Major Global Deposits and Mining Locations
Historically, the global supply of naturally occurring caesium has been dominated by a few large pollucite deposits. The Tanco Mine in Manitoba, Canada, was the most significant historical producer, holding substantial world reserves for decades. Located at Bernic Lake, this mine provided raw material for most caesium compounds, particularly for oil and gas drilling fluids.
Another historically important source is the Bikita Pegmatite in Zimbabwe. More recently, the Sinclair Mine in Western Australia also commercially extracted pollucite. However, these older mines are now reported to be nearing exhaustion or have ceased primary pollucite production.
The current landscape is shifting with the discovery of the Shaakichiuwaanaan Property in Quebec, Canada, which includes the Rigel and Vega zones. This site hosts the world’s largest reported pollucite-hosted caesium pegmatite resource. Exploration continues in regions like China and Kazakhstan, as well as at smaller deposits in Australia and Namibia, to secure future supplies.
Where Radioactive Caesium Isotopes are Found
Naturally occurring caesium is the stable isotope \(\text{Cs}-133\). Radioactive Caesium-137 (\(\text{Cs}-137\)) is synthetic, generated through the nuclear fission of uranium-235 in reactors and weapons. It is a fission byproduct with a half-life of about 30 years.

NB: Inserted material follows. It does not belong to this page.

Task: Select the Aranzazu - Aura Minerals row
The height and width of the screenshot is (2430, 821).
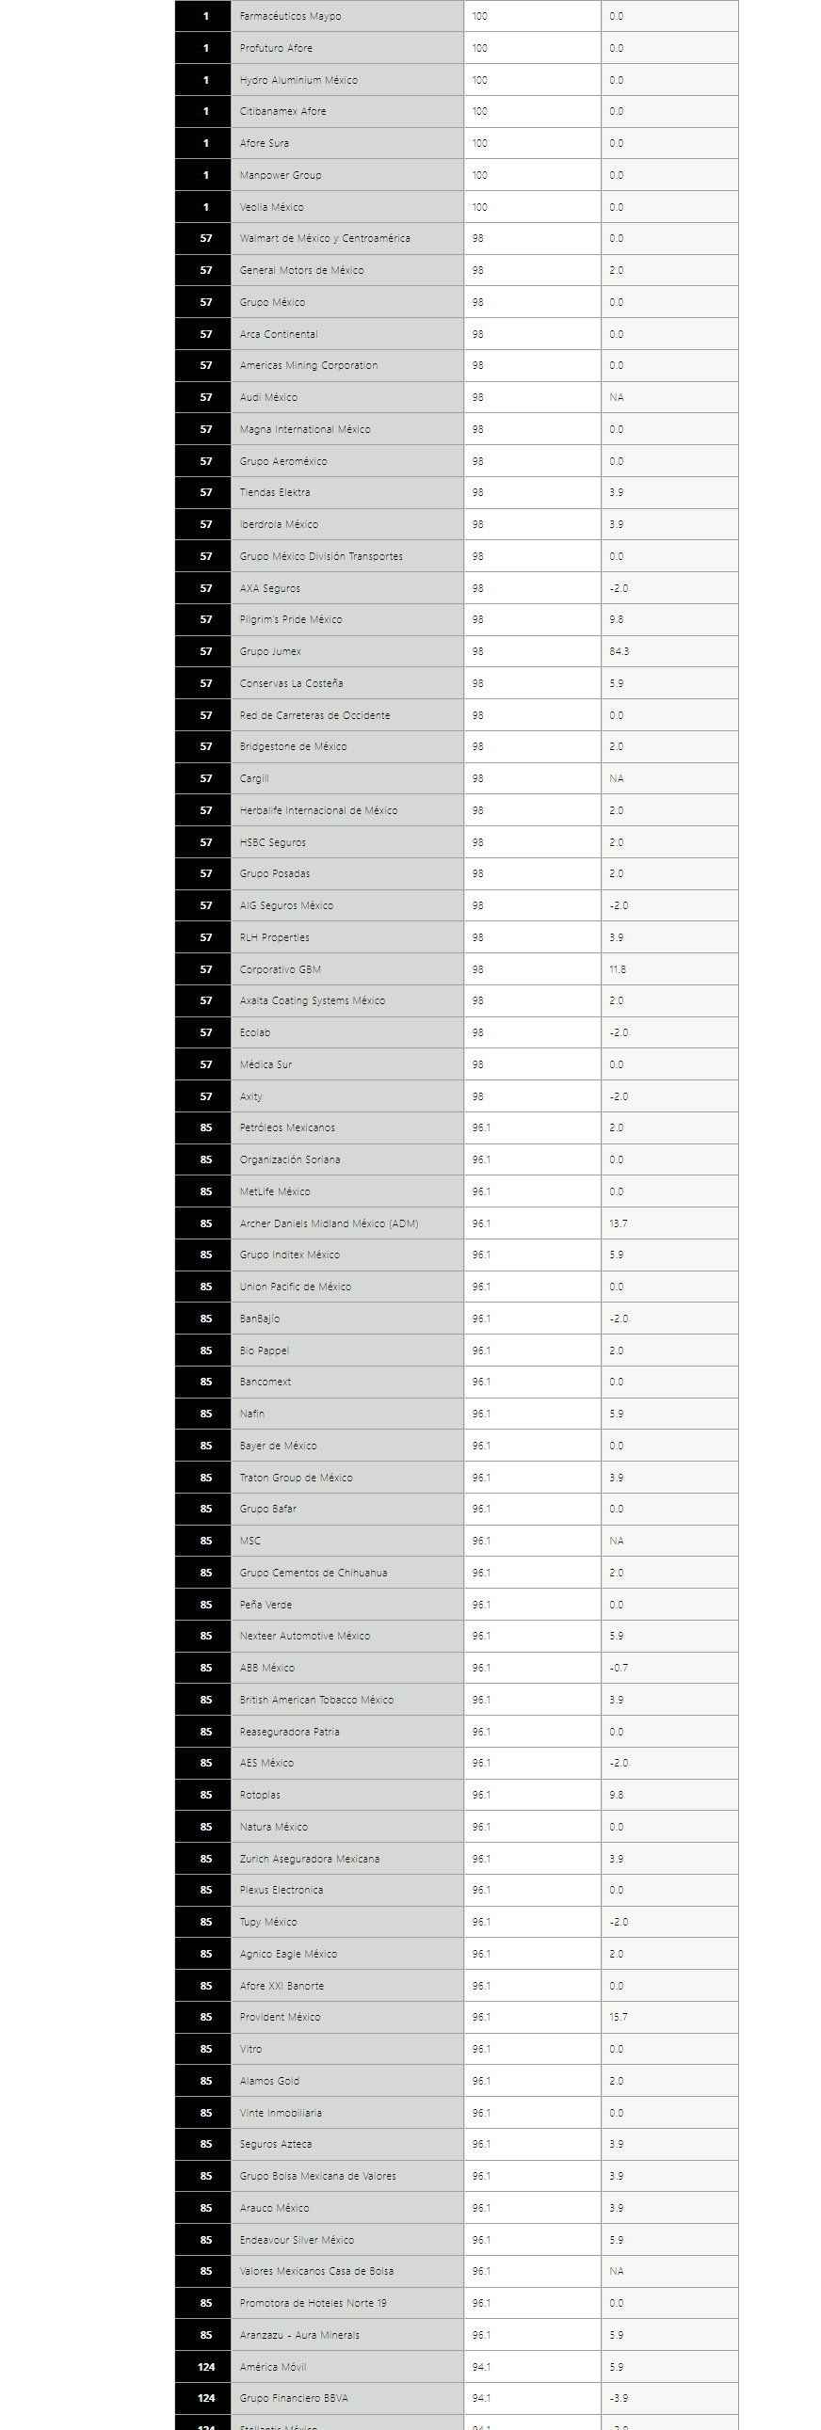Action: coord(456,2335)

The largest concentrations of \(\text{Cs}-137\) are found in controlled environments, such as high-level nuclear waste storage facilities and repositories. Environmentally, the isotope is dispersed in soil, water, and vegetation in zones affected by major nuclear accidents. Chernobyl and Fukushima Daiichi are the most well-known examples of widespread environmental contamination.
Smaller amounts of \(\text{Cs}-137\) are contained in sealed sources used for industrial and medical applications, including radiotherapy equipment. These sources are stored securely in hospitals, laboratories, and industrial settings. Due to its volatility and water solubility, any release can lead to its dispersal over wide areas as radioactive fallout.